Task requirements
1. Answer these questions from the Hudson River exhibition article:
(a) Which landscape architecture firm created Living Breakwaters?
(b) In what year did Thomas Cole start the Hudson River School?
(c) What position does Jeanne Haffner hold?
2. Retype everything in the Hudson River exhibition article from "View of the Hudson" down to "things throughout history.".

Document passage

'''

When you think of the Hudson River, what do you think of? Perhaps you ride the PATH train under it to get to work. If you like to hike, maybe you remember the view of the river when you reached the top of Bear Mountain. If you’re a fan of art history, maybe you immediately think of the Hudson River School of painters.

View of the Hudson River from the Palisades in New Jersey, with New York City in the background.

The river is not just a river. It’s an aesthetic object, an ecological habitat, a site for water sports, a means of transportation, an obstacle to be bridged, a source of energy, a sewer, and a threat as sea levels rise, along with dozens of other things throughout history.

A new show at the New-York Historical Society explores the many facets of the Hudson River through the lens of environmental conservation and shows how important it was for all these facets to come together in order to protect the river we know and love today.

Hudson Rising follows the environmental history of the Hudson River and the surrounding areas from the early days of the Industrial Revolution to modern times, hitting on important moments in the river’s pollution, conservation, and aesthetic appreciation. The show concludes on an optimistic note, with a forward-looking climate adaptation project called Living Breakwaters by landscape architecture firm SCAPE, which was founded by Earth Institute faculty member Kate Orff. Orff is an associate professor at Columbia’s Graduate School of Architecture, Planning and Preservation’s (GSAPP).

The history of the Hudson as told in Hudson Rising and reflected in Living Breakwaters is an important, living example of collaboration in the face of political, natural, and economic challenges. By coming together across disciplines and interests, communities protected and rebuilt a natural resource and changed the course of environmental policy in the United States.

The Industrial Revolution

Hudson Rising begins in the mid-1800s, with displays of maps, paintings and artifacts. This early Industrial era was the height of aesthetic and recreational appreciation of the Hudson River. The Hudson River School, a movement started by artist Thomas Cole in 1825, was brought to prominence after his death in 1848 by painters such as Frederic Edwin Church, Asher Brown Durand, and Sanford Robinson Gifford. The artists of the Hudson River School were also among the founders of the Metropolitan Museum of Art (est. 1870), showing just how prominent and popular their work was at the time.

“We juxtaposed industrial artifacts with Hudson River School paintings,” says Jeanne Haffner, associate curator at the New-York Historical Society. “This shows the  pictorialization of the Hudson that was going on at the same time as industrialization, and it painted a picture of the landscape for people and made them care about the river.”

'''

Collected data
'''

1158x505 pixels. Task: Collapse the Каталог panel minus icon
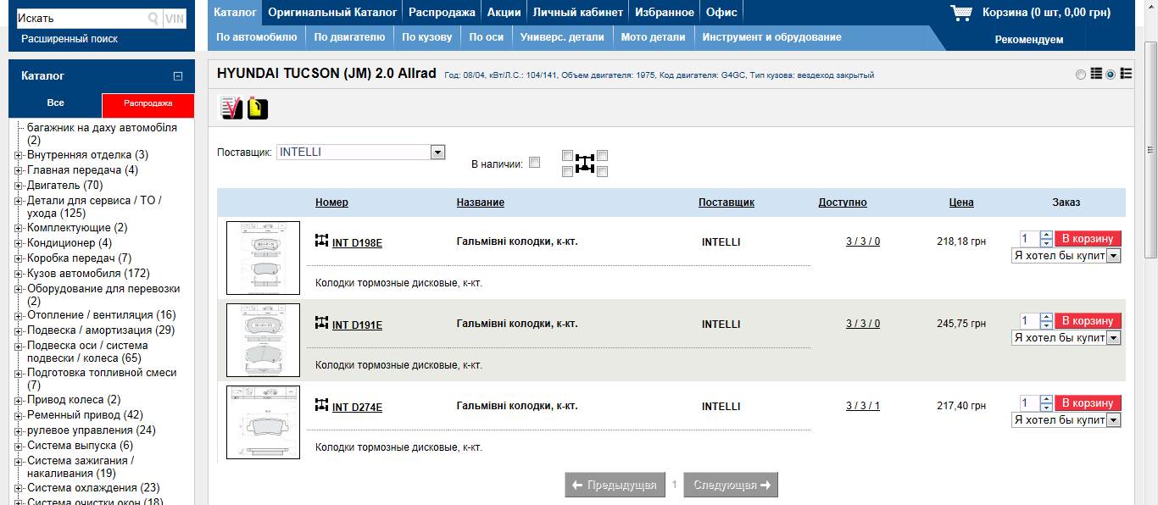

'''

Task-by-task outputs
1.
(a) SCAPE
(b) 1825
(c) Associate curator at the New-York Historical Society

2.
View of the Hudson River from the Palisades in New Jersey, with New York City in the background.

The river is not just a river. It’s an aesthetic object, an ecological habitat, a site for water sports, a means of transportation, an obstacle to be bridged, a source of energy, a sewer, and a threat as sea levels rise, along with dozens of other things throughout history.